Transplanting Trees To Speed Up Landscaping Design

Adding trees to a property can add comfort and visual appeal to your home, and mature trees can increase your property value up to 20 percent. But if you are planning a major landscaping renovation, you may not have decades to wait for stately trees to grow into place. Transplanting trees is more difficult than planting saplings, but it also allows you to take control of your landscaping and enjoy the results immediately. Following these four steps can help ensure that your transplanted trees are moved without incident and have long, productive lives. 

Working With Professionals

Uprooting and transporting trees is difficult and dangerous work, which is why it is so important to seek the services of professional tree movers, such as Caledon Treeland. Not only will you improve the chances of your trees surviving, but you will also avoid the risk and hassle of digging out, handling, and transporting a mature tree.
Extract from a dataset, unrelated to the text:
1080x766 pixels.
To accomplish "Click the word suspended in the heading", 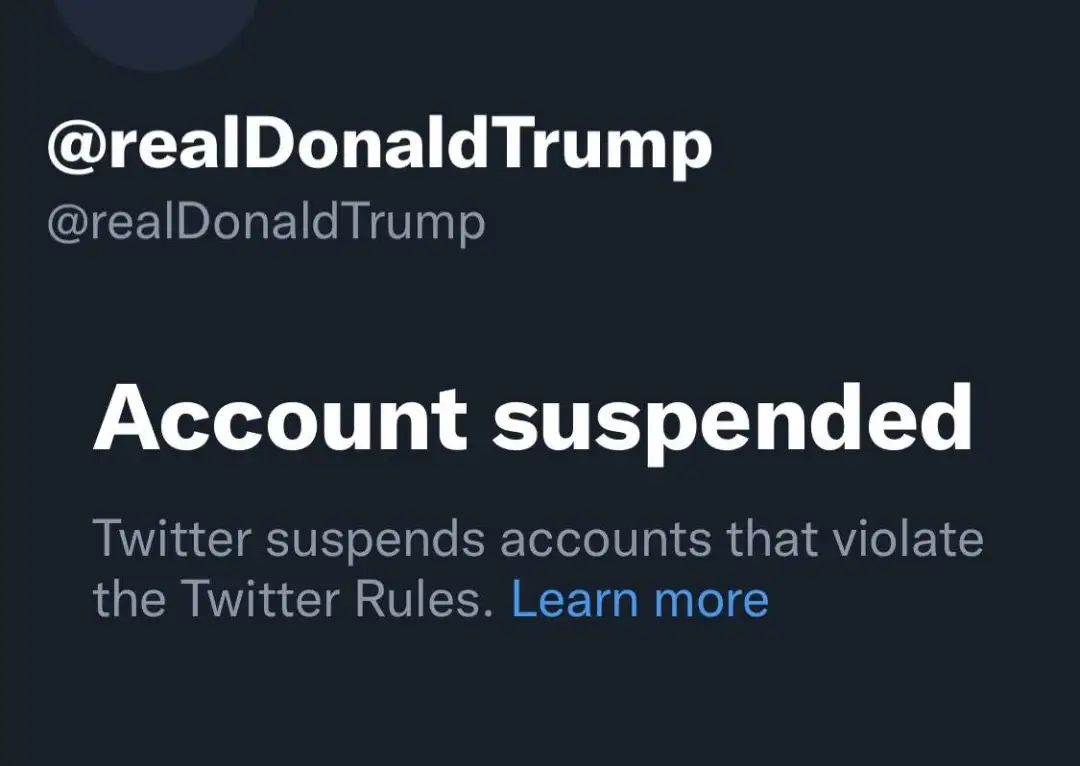I will (732, 419).
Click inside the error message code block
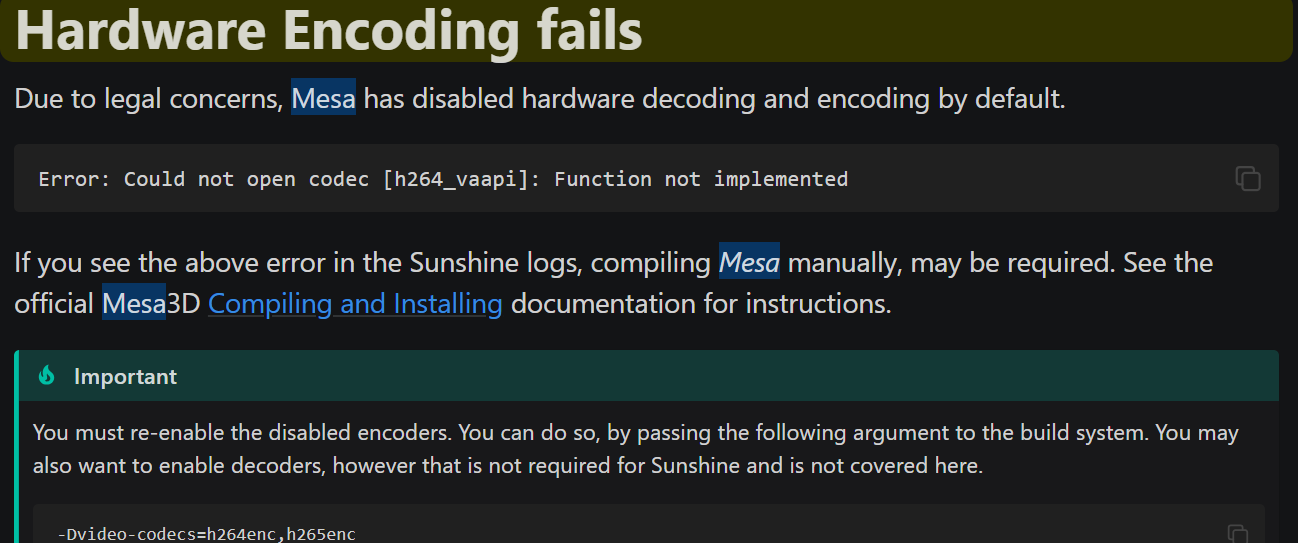 646,178
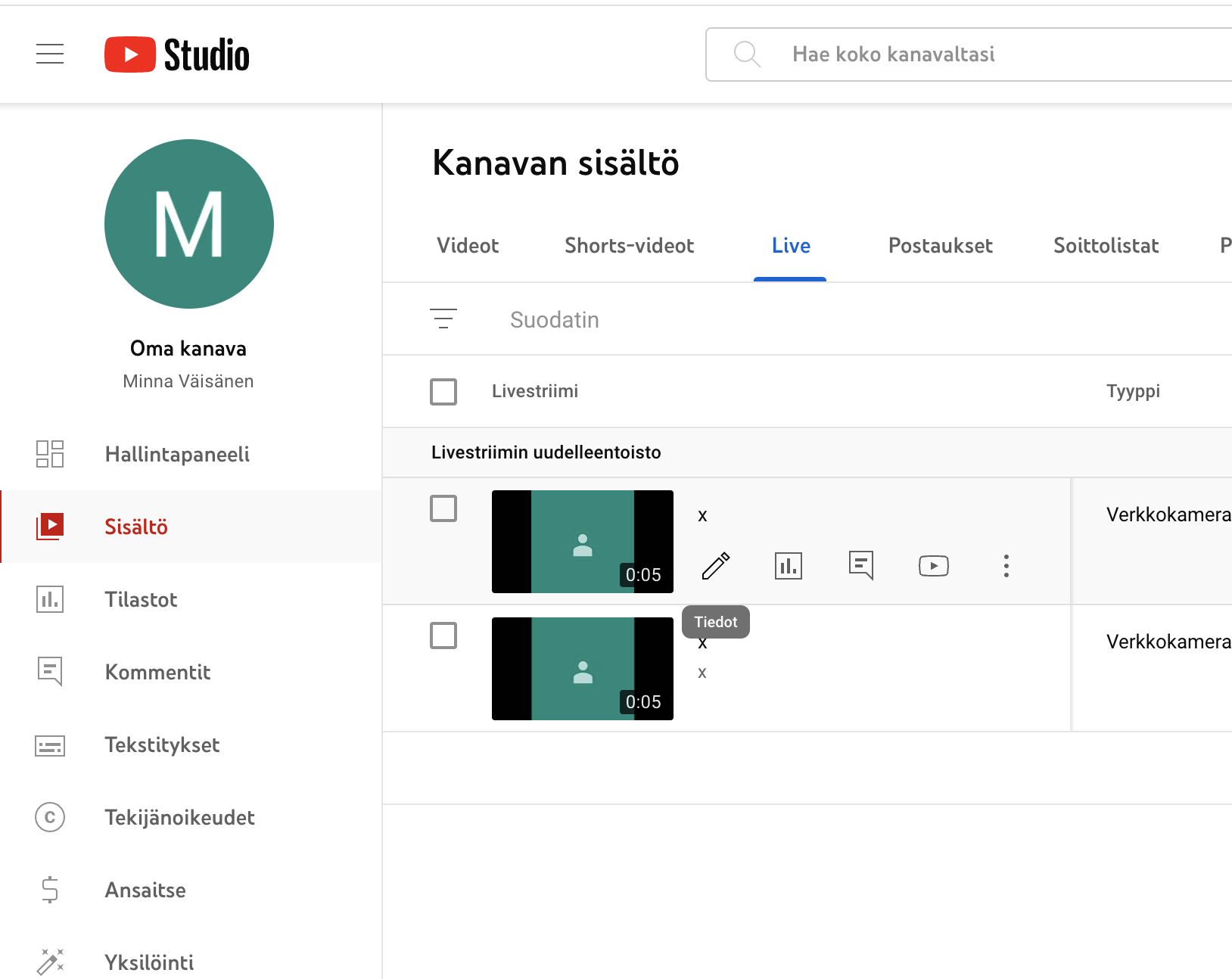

Finding local tree movers with the right equipment and experience can mean all the difference between success and failure. 

Choosing Promising Trees

Not all trees are well suited to being transplanted. You will want to choose the most attractive, viable trees available to make the moving process less stressful. Any specimen that is visibly unhealthy should either be skipped or nursed back to health before being moved. Signs of an unhealthy tree include missing leaves, yellow leaves, pests, slime, mushrooms, and cankers. In this situation, it is always wise to listen to a professional landscaper or arborist's opinion before making your final decision. 

Preparing the Trees for Transplanting

If you have the luxury of time, spend a few months to a year preparing the trees for transplanting. Root pruning, for example, involves trimming back the roots and encouraging them to grow closer to the tree. This will make it easier to save more roots while digging up the tree, giving it a better shot at survival in its new home. Use this time to prepare the soil in the transplant sites, mixing it to closely match the soil the trees are used to. 

Moving the Trees

Once the trees are ready to go, they must be dug up with careful attention being paid to the root ball underneath. As a general rule, for every inch of the tree trunk's diameter, the root ball should have about another foot added to its own diameter. A tree with a 6-inch diameter trunk, for example will need a root ball that is 5 or 6 feet in diameter. During transportation, make sure the tree movers spray the leaves down with water to prevent dehydration, and try to protect them from too much wind exposure.

Once the tree is onsite, it should be replanted facing the same direction as before so that its leaves will continue gathering sunlight with the same efficiency. Water the trees immediately, but wait at least a few months before putting down fertilizer. With any luck and enough skill, the trees will get through their trauma and resume normal growth without issue.